The first apartment I moved in, in Minneapolis, I remember the parents of a
friend telling me they didn't think it was a great neighborhood, and it was
because it was four blocks from what eventually became the headquarters for the
American Indian Movement. So those same kinds of issues were up there, but they
were in a different context. And also I think because not only could you be
politically active in those kinds of issues but it was a private arts community.
Arts have always been very important to me. I like a lot of theatre, music.
Music and theatre are very important. I like the culture and art a lot. That
stuff is really there along with the social climate, so that's why I stayed for
twenty years. Winters are terrible? Anything you've heard about the weather is
not to be underestimated. [laughter]
Kennelly: Have you done much writing, journalism, or writing later on because in
those "Backtalk" articles I wondered if you did any writing or published? Is
that something you've pursued?
Higgins: No, no. Academic stuff.
Kennelly: So I assume you've done research articles.

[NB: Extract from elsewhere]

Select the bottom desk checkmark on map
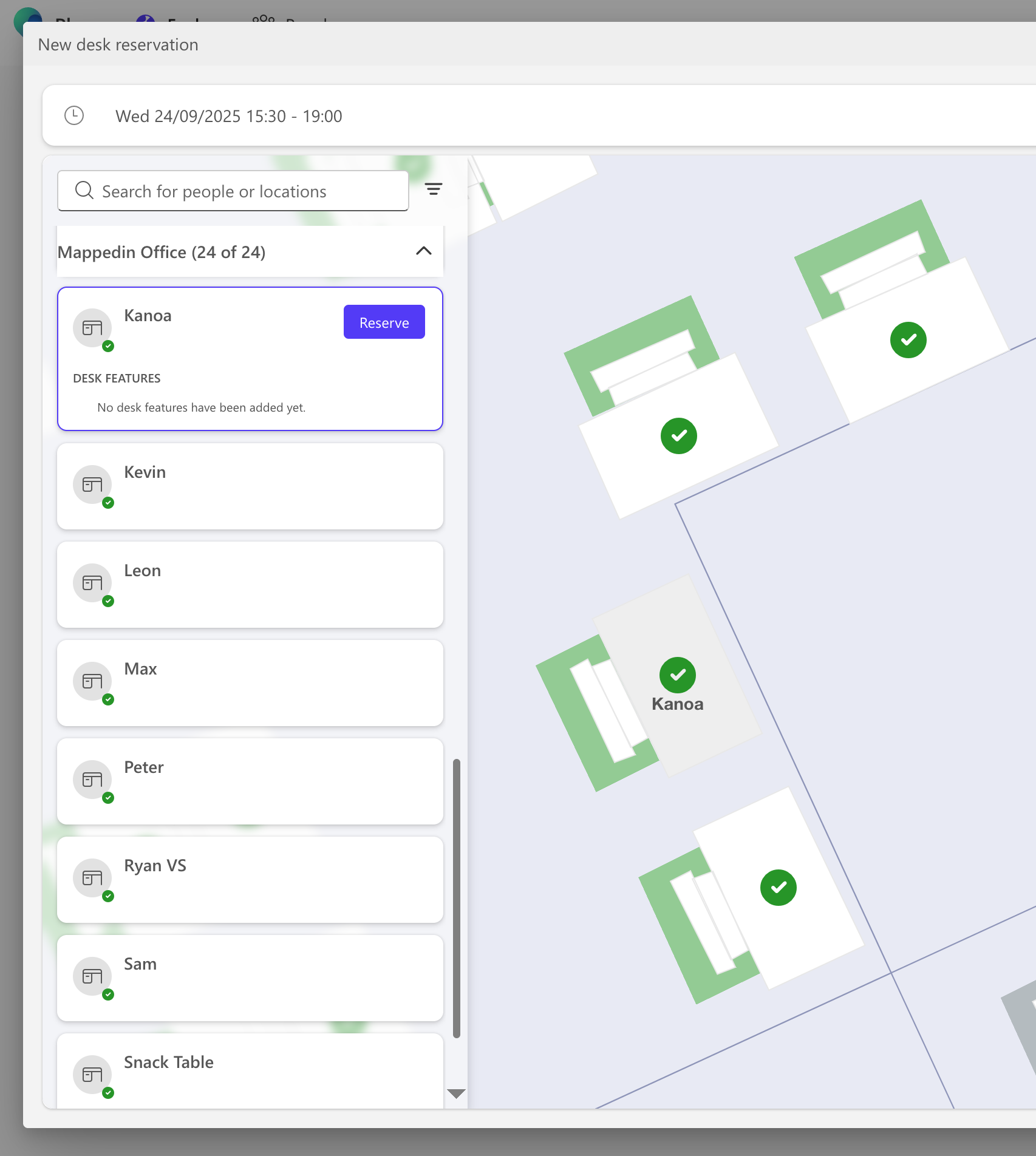This screenshot has width=1036, height=1156. pyautogui.click(x=778, y=888)
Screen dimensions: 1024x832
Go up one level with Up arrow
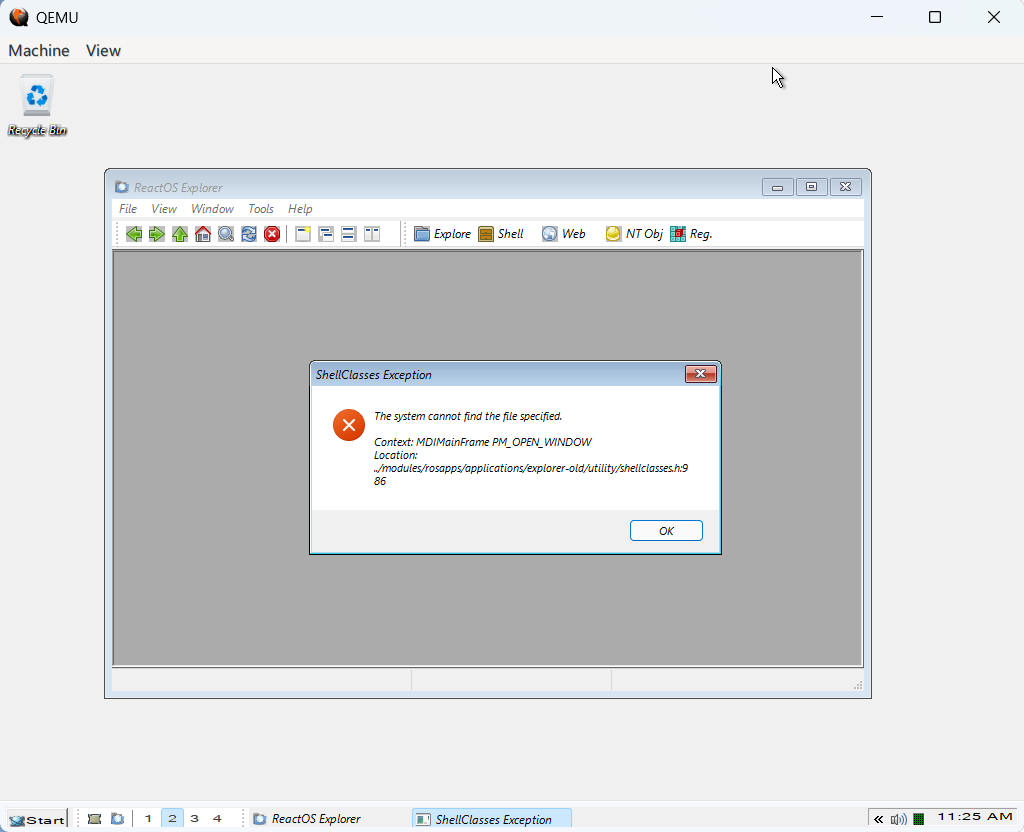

Do you have a book out yet?
Higgins: No, not likely.
Kennelly: More articles and research type thing?
Higgins: I liked writing, but sometimes I did it, and sometimes not. You know, I
wrote a lot of poetry, and I achieved that. I paint, too.
Kennelly: I think you had a little comment you had in that Papermate thing that
you enjoyed the architecture students when you were here. I wondered if that was
because they were closer to the arts in a sense?
Higgins: Yes, a little dichotomy.
Kennelly: You have two sons now?
Higgins: Yes.
Kennelly: Is there anything else you wanted to add that I haven't asked you
about that comes to your mind that you feel is important to mention?
Higgins: No, just that I think that I was the weird one.
Kennelly: Very diverse group. Somebody commented that all six of you brought
here together and everyone expected you to be--
Higgins: We weren't.
Kennelly: Very different people. That's a small group. Of course there's all the
other women students. Did you make any friendships with other women students
that were lasting friendships?
Higgins: For a while. Most of my real lasting friendships came later in my life
because I really did a lot of changing, and I dropped my first name. Anyone who
met me in the last thirty years doesn't even know it's there. Even my passport
hasn't got it. I'm La Verne and have been for a long time.
Kennelly: Was La Verne part of your original name?
Higgins: Yes, the passport people decided there wasn't any problem. So my
passport, my social security card, my driver's license, everything is F. La
Verne Higgins. My professionally La Verne Hairston Higgins.
Kennelly: People here might forget. I want to explain while we're still on tape
about these release forms. There are two of them. You have an option. What will
happen is the tape will be transcribed, and there's one way of making it on
paper. You can edit it if you wish. We ask people not to go overboard on
editing. but if you felt something was a mistake we do like you to review it and
also for names and stuff. This one will be signing this to allow us to make it
available to researchers coming in to Special Collections or the university. The
other release form is to make it available in the World Wide Web. We like to
make it a separate one because that's just a different kind of level. You could
either sign it now or if you'd like to wait when I send you the transcripts, I
could send the form then.
Higgins: Send me the forms with the transcript. A lot easier.